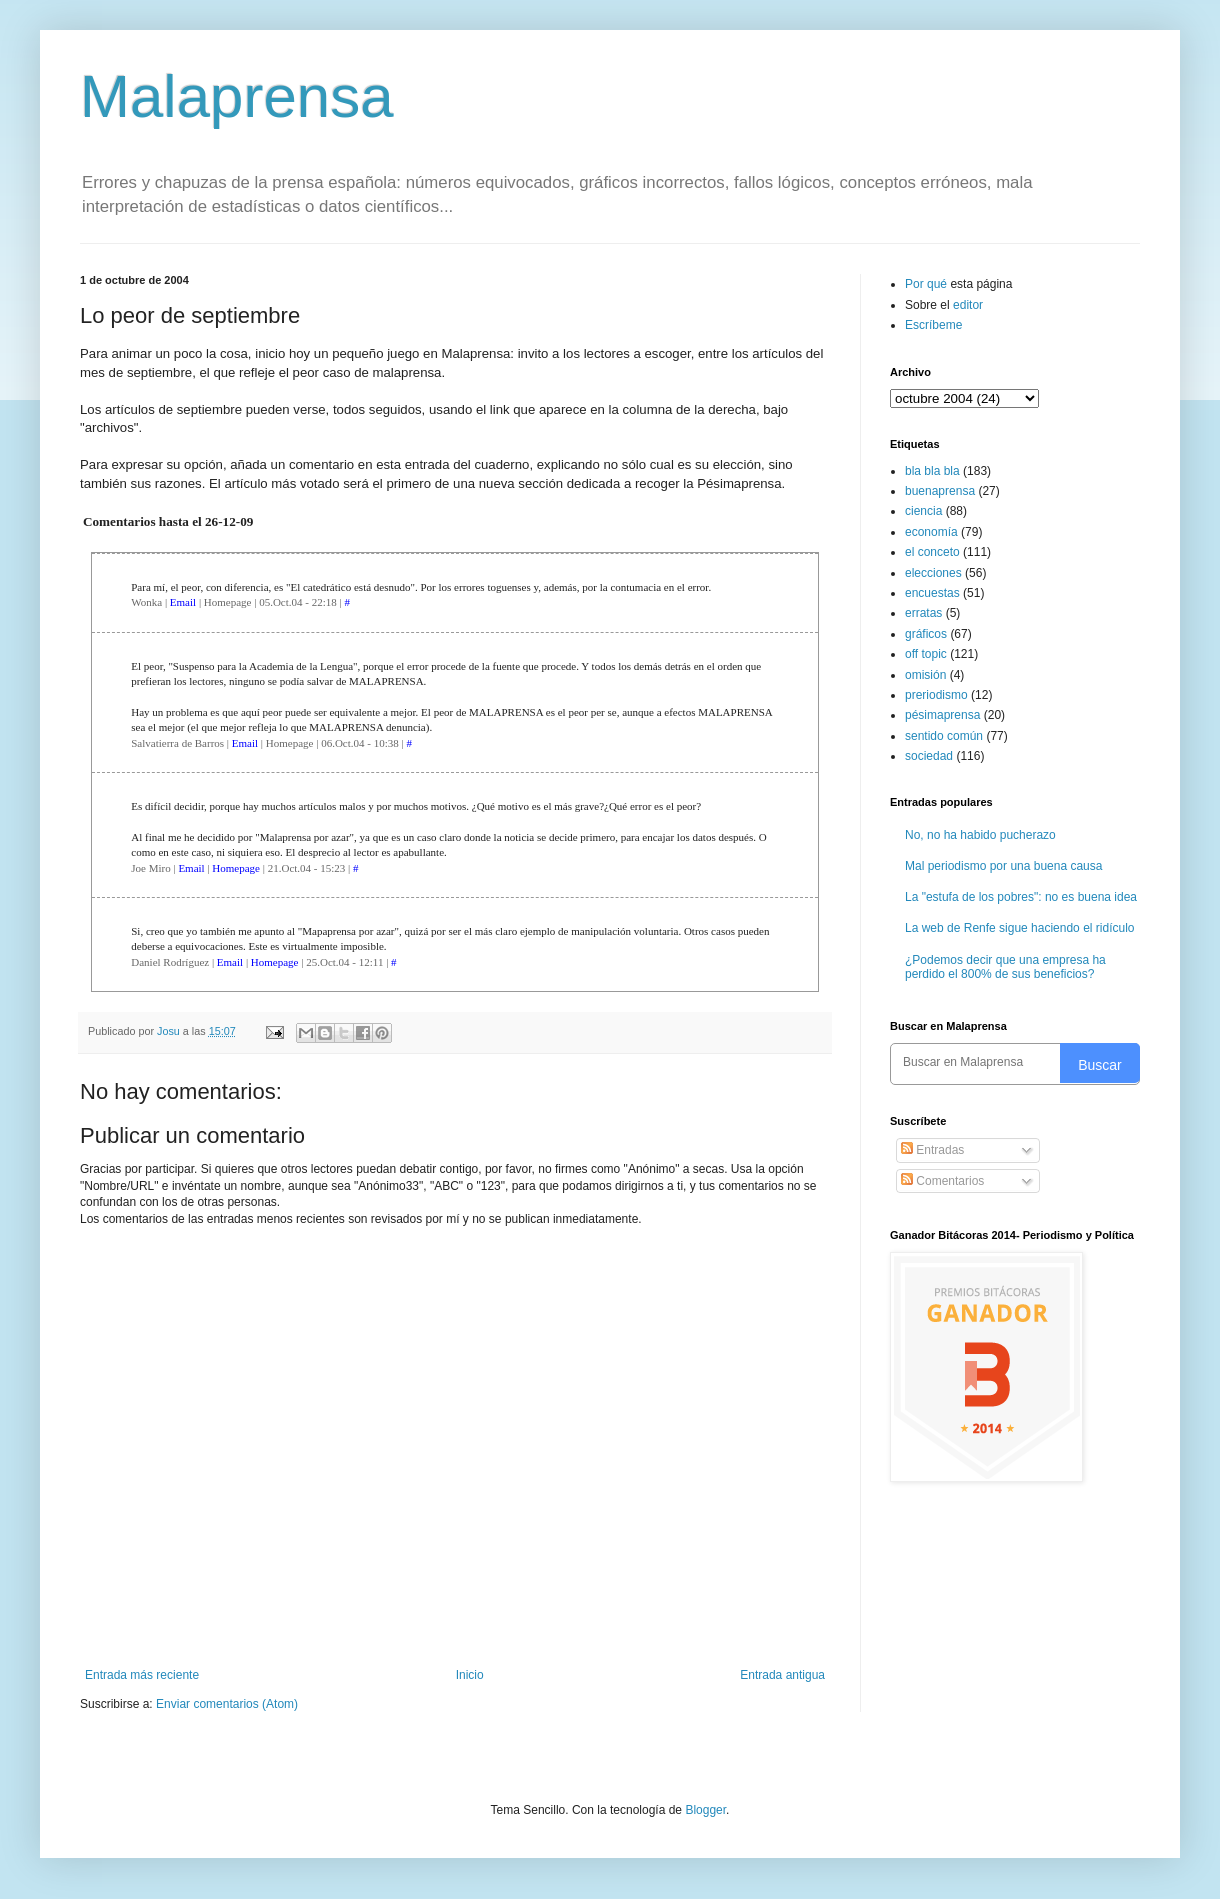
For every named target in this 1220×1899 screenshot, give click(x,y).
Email (183, 602)
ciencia (923, 511)
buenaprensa (940, 491)
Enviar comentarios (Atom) (227, 1704)
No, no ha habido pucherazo (980, 835)
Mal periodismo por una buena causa (1003, 866)
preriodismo (936, 695)
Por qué (927, 284)
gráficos (926, 634)
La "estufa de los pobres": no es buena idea (1021, 897)
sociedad (929, 756)
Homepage (236, 868)
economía (931, 532)
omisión (925, 675)
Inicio (470, 1675)
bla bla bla (932, 471)
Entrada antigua (782, 1675)
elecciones (933, 573)
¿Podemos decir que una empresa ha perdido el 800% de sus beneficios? (1005, 967)
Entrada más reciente (142, 1675)
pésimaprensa (942, 715)
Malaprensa (237, 96)
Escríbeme (933, 325)
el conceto (932, 552)
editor (968, 305)
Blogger (705, 1810)
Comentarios (942, 1181)
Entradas (932, 1150)
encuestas (932, 593)
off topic (926, 654)
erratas (923, 613)
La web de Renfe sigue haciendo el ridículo (1020, 928)
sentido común (944, 736)
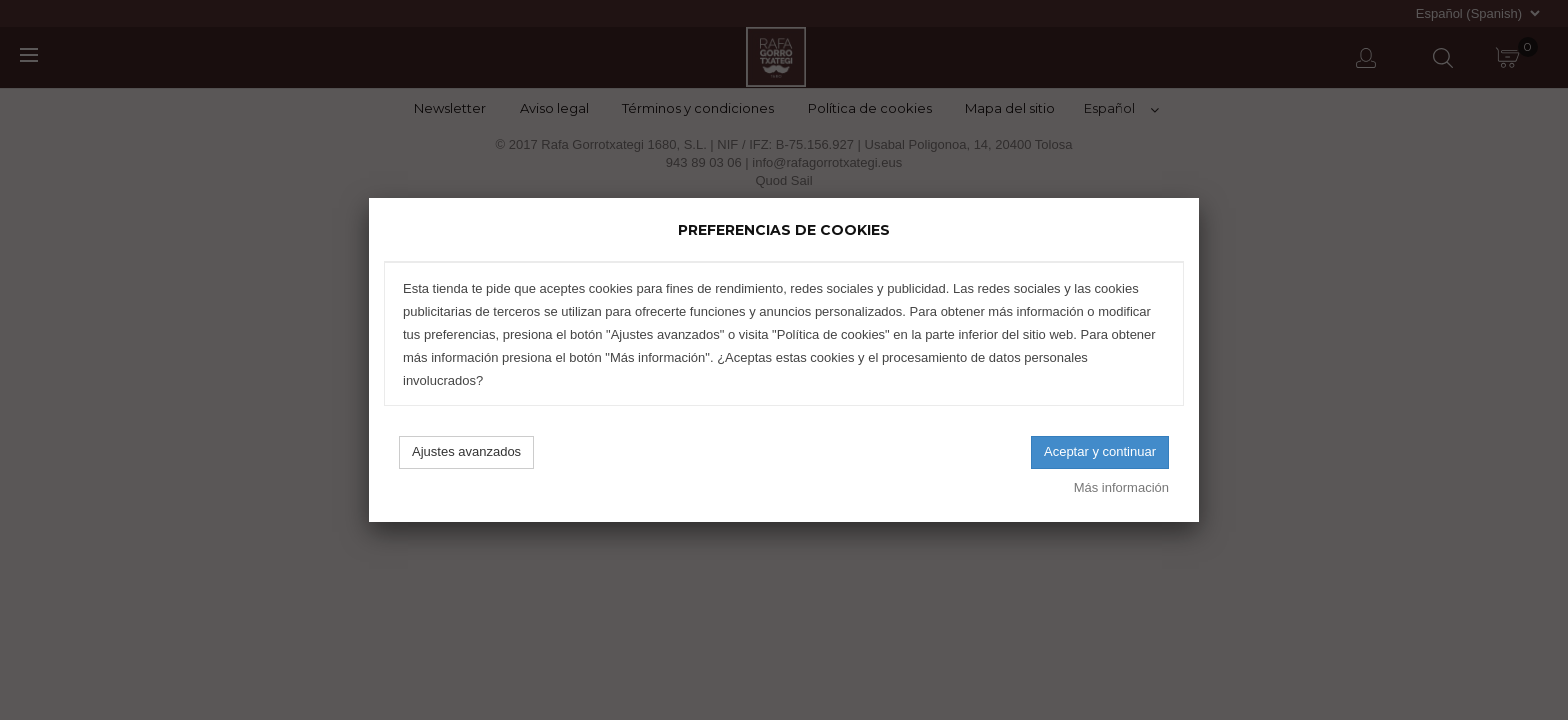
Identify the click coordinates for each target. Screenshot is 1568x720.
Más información (1121, 487)
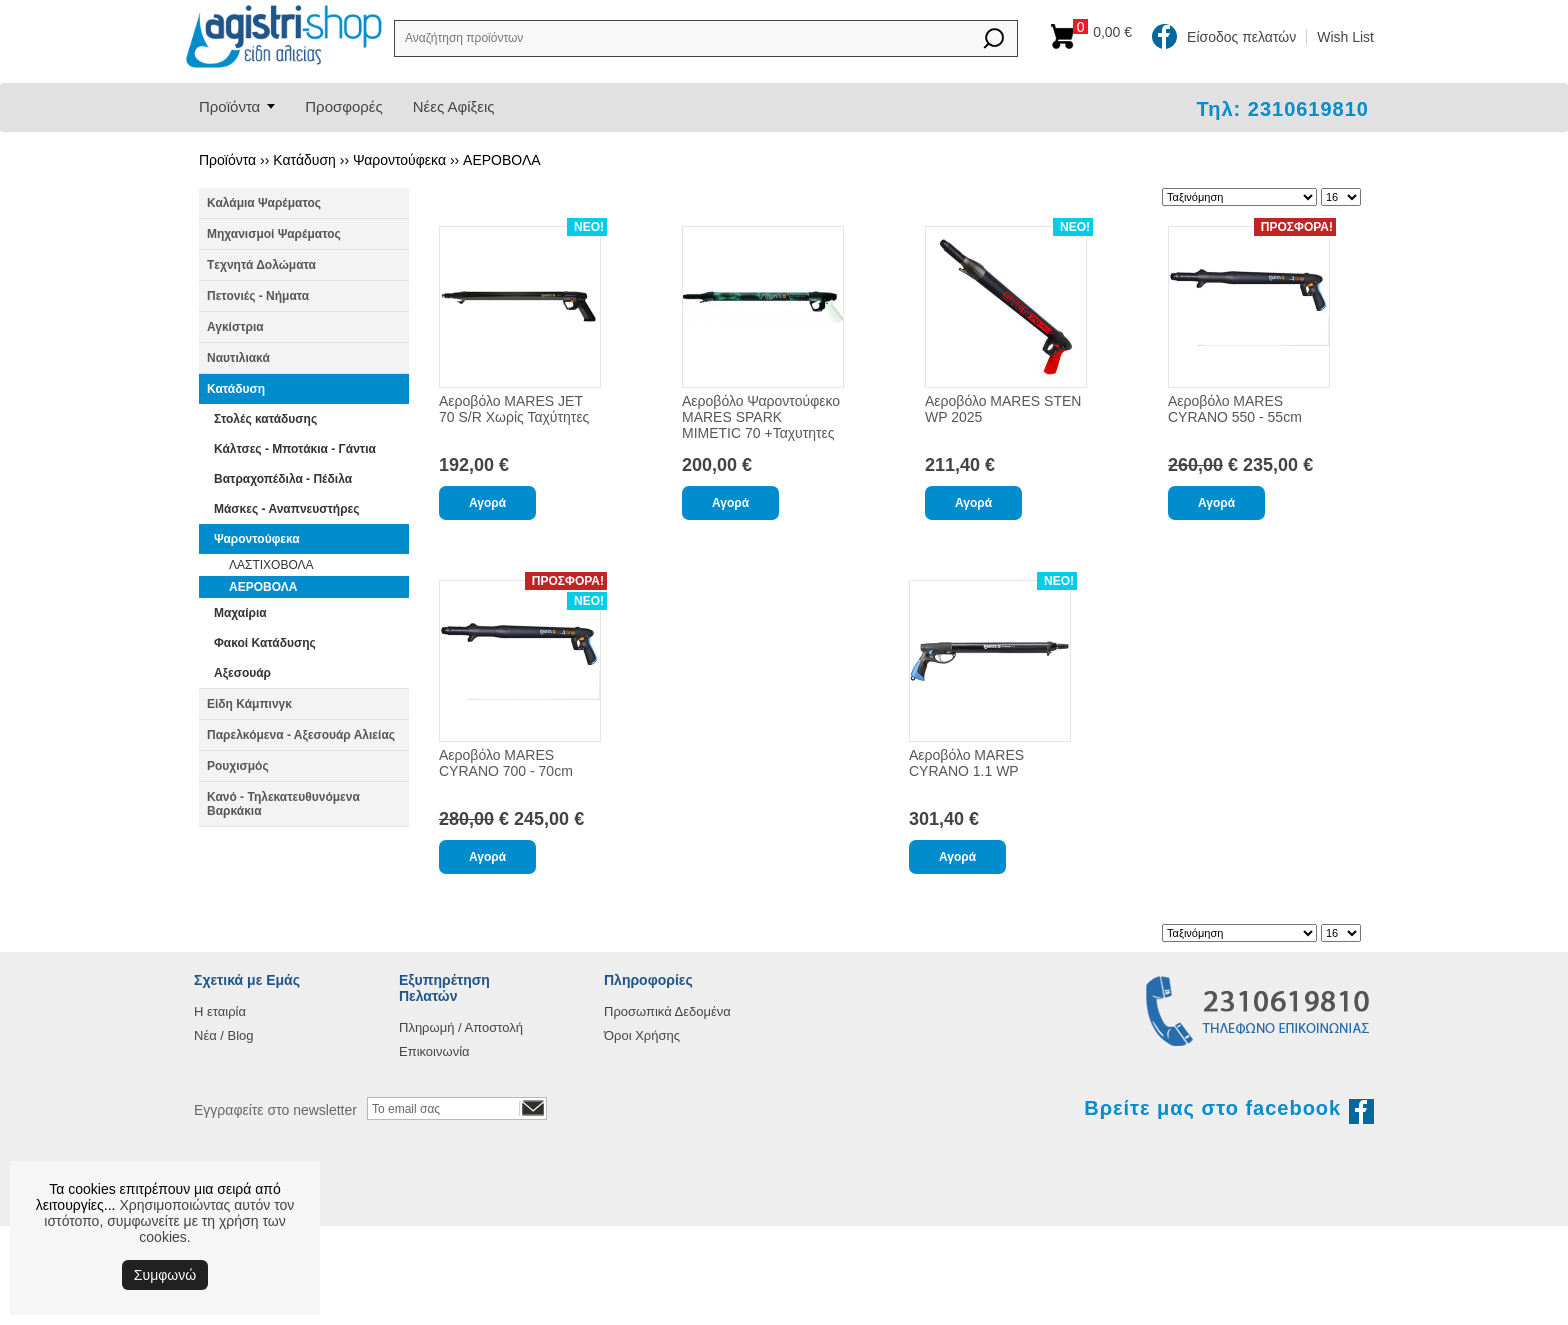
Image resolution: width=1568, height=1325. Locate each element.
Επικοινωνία (434, 1051)
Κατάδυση (304, 160)
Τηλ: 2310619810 (1282, 109)
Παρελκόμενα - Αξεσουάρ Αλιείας (301, 735)
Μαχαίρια (240, 613)
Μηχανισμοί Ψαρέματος (274, 234)
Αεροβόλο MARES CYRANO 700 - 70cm (506, 763)
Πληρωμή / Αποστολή (461, 1027)
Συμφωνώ (165, 1275)
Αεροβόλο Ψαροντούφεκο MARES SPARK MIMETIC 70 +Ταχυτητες (761, 417)
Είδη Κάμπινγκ (249, 704)
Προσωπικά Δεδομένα (667, 1011)
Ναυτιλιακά (238, 358)
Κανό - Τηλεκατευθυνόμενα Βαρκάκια (283, 804)
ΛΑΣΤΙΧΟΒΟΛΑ (271, 565)
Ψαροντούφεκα (399, 160)
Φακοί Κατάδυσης (265, 643)
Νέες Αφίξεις (454, 106)
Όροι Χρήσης (642, 1035)
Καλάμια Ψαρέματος (264, 203)
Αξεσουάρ (242, 673)
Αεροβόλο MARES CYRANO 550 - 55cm (1235, 409)
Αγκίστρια (235, 327)
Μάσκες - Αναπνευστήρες (287, 509)
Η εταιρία (220, 1011)
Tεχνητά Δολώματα (261, 265)
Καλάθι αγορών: (1107, 32)
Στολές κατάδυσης (265, 419)
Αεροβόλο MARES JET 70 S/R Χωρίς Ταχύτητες (514, 409)
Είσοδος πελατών (1241, 37)
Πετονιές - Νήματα (258, 296)
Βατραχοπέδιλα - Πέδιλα (283, 479)
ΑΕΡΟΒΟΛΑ (502, 160)
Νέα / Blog (224, 1035)
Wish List (1345, 37)
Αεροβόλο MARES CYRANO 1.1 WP (966, 763)
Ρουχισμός (238, 766)
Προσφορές (343, 106)
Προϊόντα (229, 106)
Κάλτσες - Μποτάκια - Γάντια (295, 449)
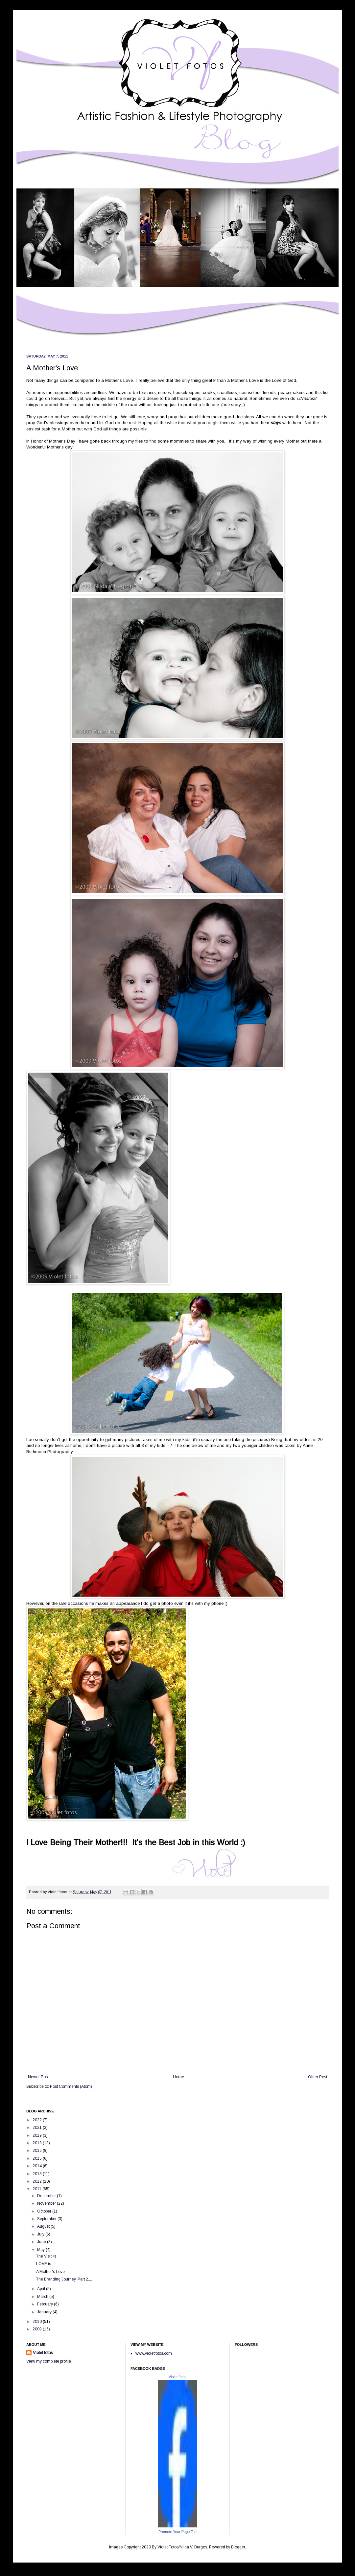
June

What is being asked:
Copy everything in the material from the line containing "ciencia (923, 511)" down to the line containing "Homepage (236, 868)", both included, and shift each coordinate in the answers by -112.

Complete answer:
ciencia (811, 399)
buenaprensa (828, 379)
Enviar comentarios (Atom) (115, 1592)
No, no ha habido pucherazo (868, 723)
Mal periodismo por una buena causa (891, 754)
preriodismo (824, 583)
Por qué (815, 172)
gráficos (814, 522)
La "estufa de los pobres": no es buena idea (909, 785)
sociedad (817, 644)
Homepage (124, 756)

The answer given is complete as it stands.